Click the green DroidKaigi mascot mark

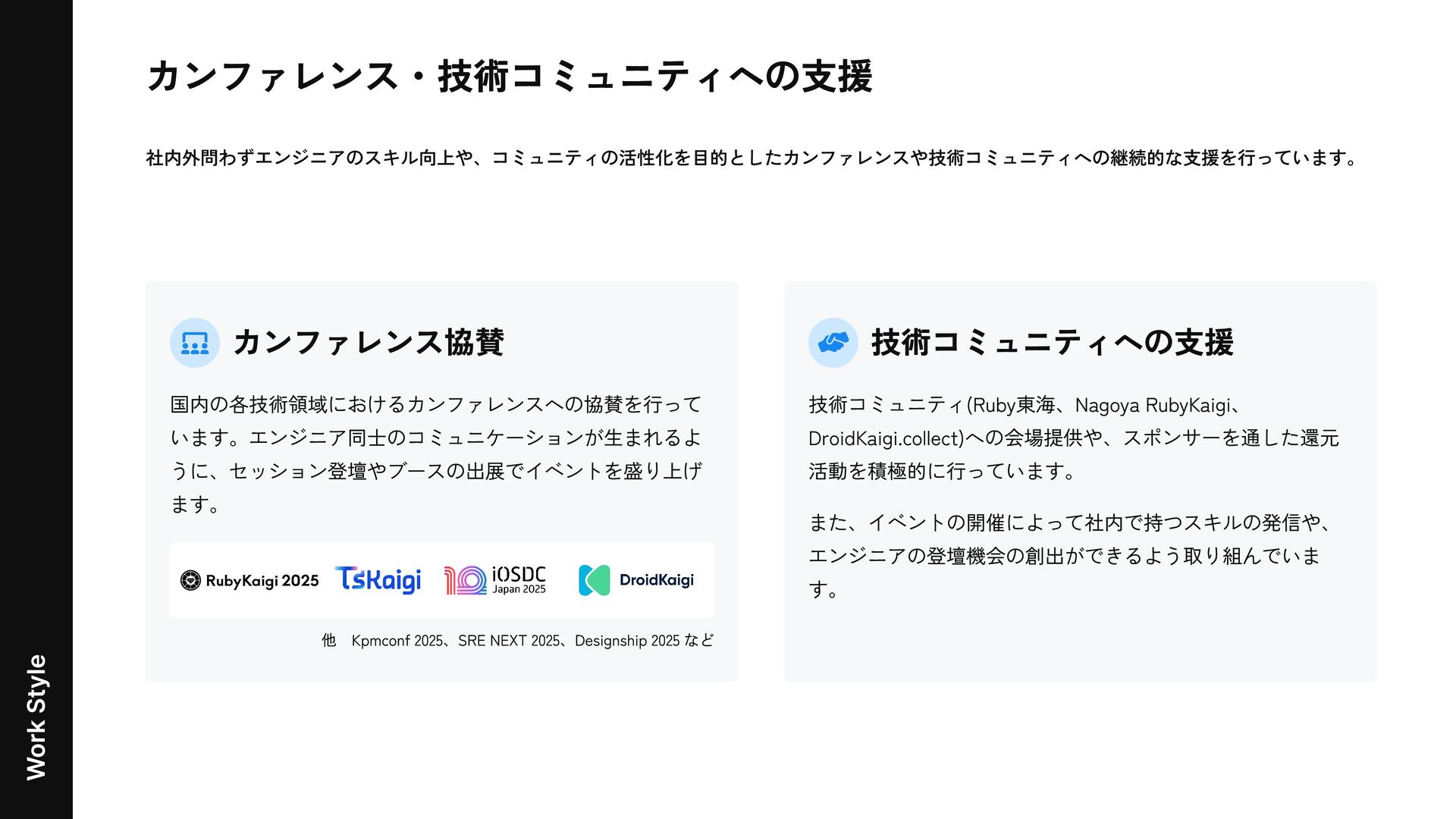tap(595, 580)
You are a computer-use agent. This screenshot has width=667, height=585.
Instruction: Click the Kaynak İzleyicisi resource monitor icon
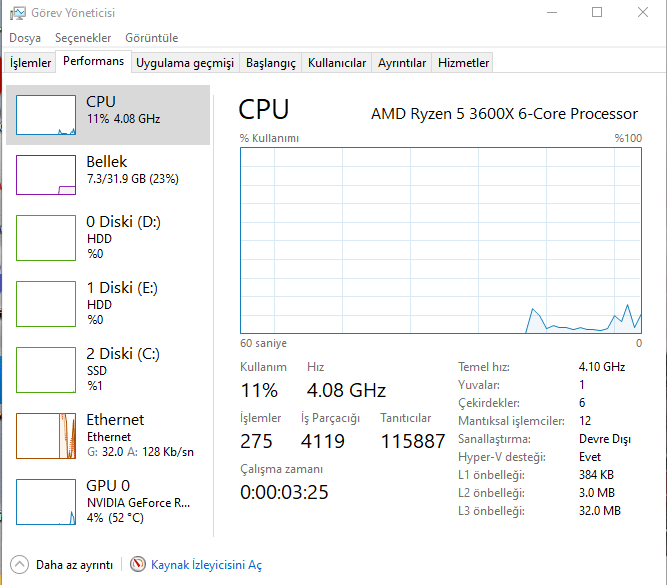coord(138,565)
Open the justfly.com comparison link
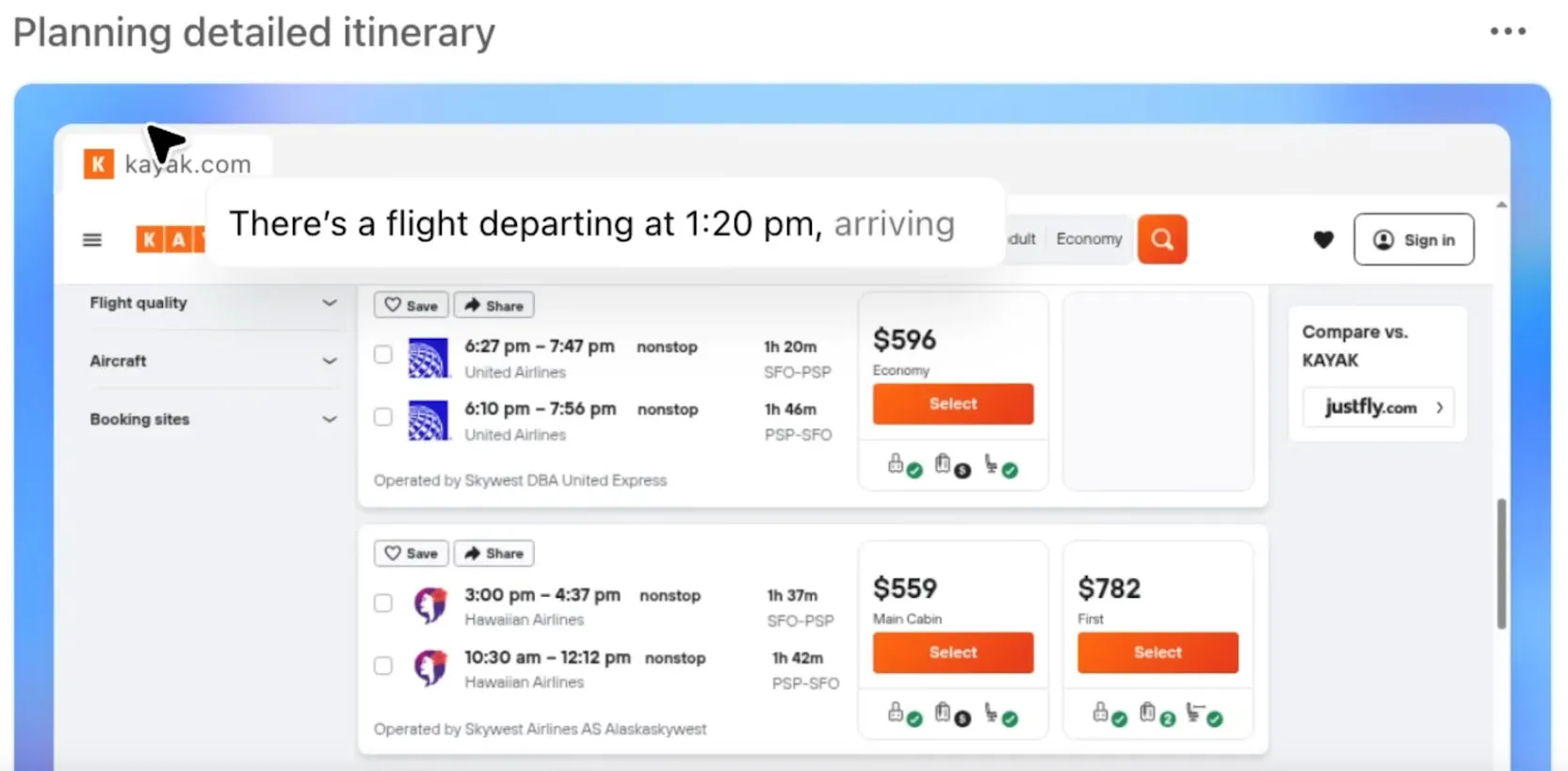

☆ ☆ ☆ ☆

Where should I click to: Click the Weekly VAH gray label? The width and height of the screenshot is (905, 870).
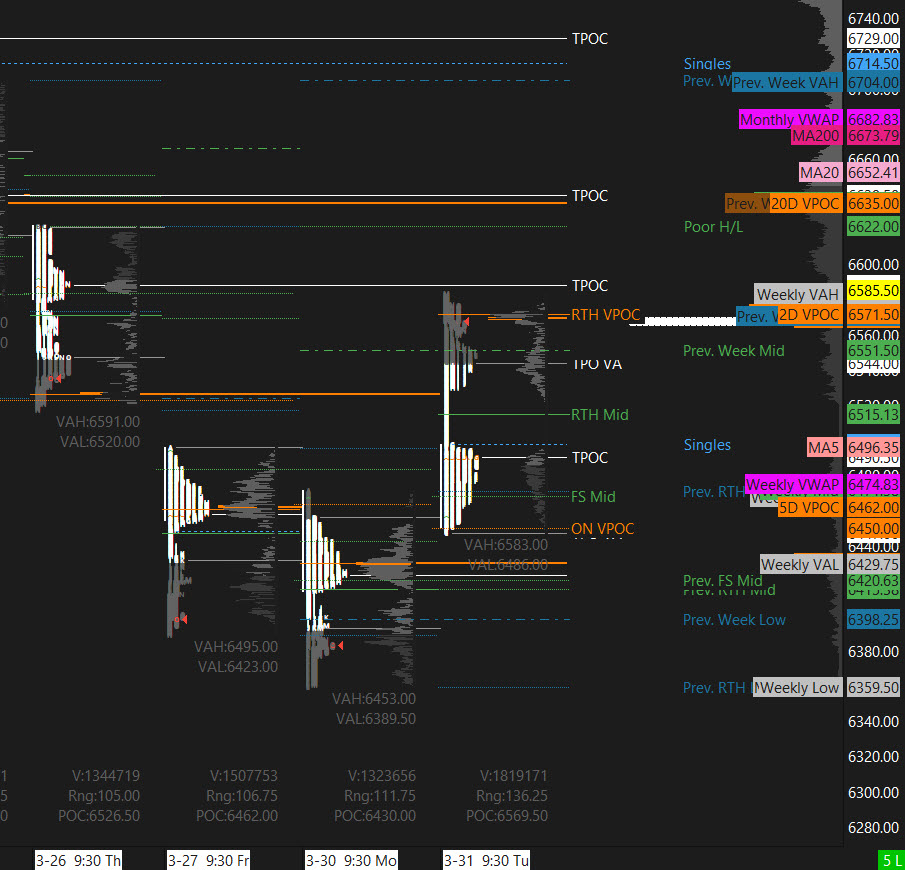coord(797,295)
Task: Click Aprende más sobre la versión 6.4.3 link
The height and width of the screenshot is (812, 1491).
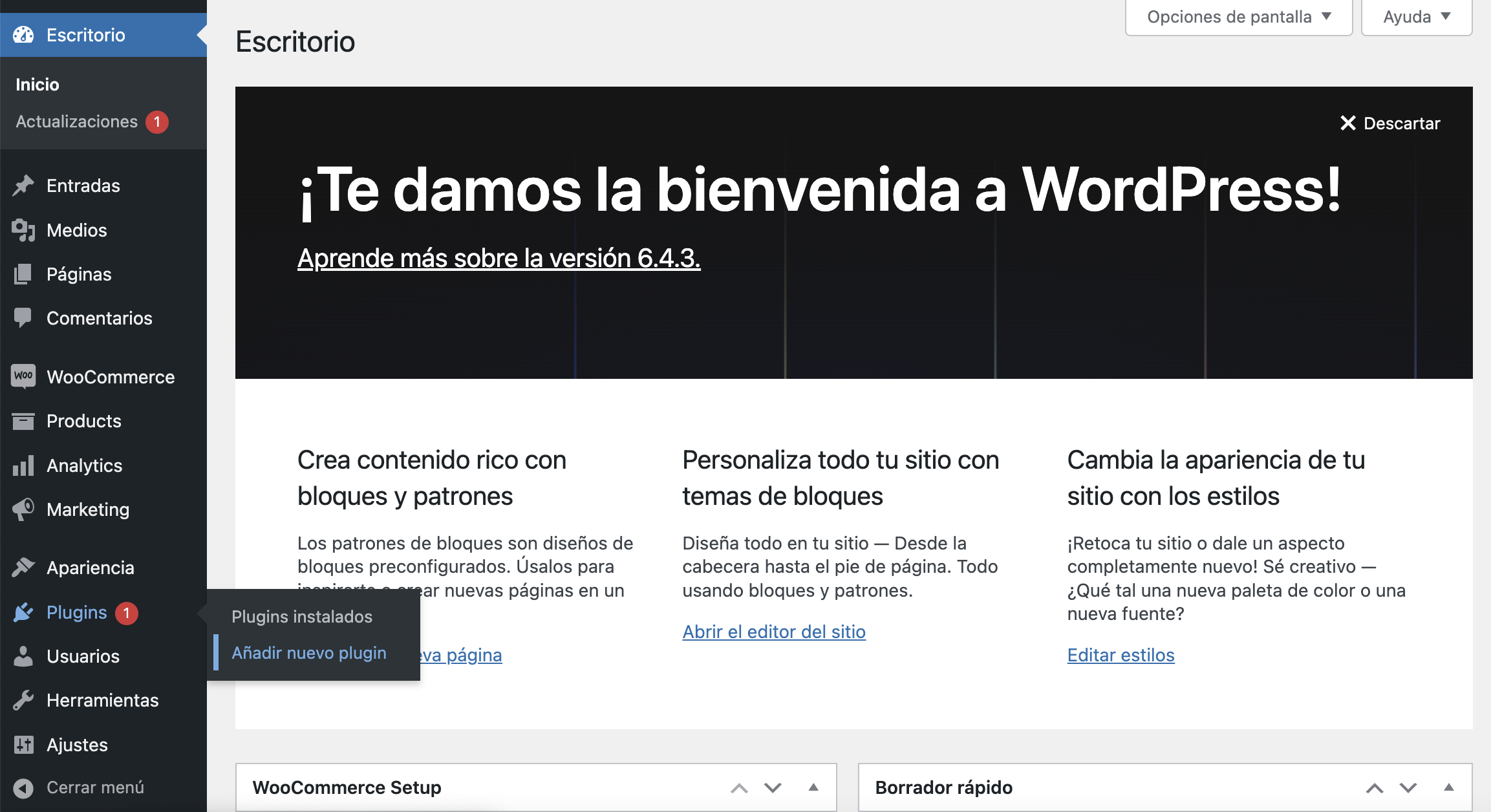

☆ ☆ ☆ ☆

- [Task details]
The answer is those lines of the material above that run from the one containing "Instruction: Click the" up to and including the one containing "Open the justfly.com comparison link", restated exactly and without images.

- [Task output]
Instruction: Click the Kaynak İzleyicisi resource monitor icon
coord(138,565)
Open the justfly.com comparison link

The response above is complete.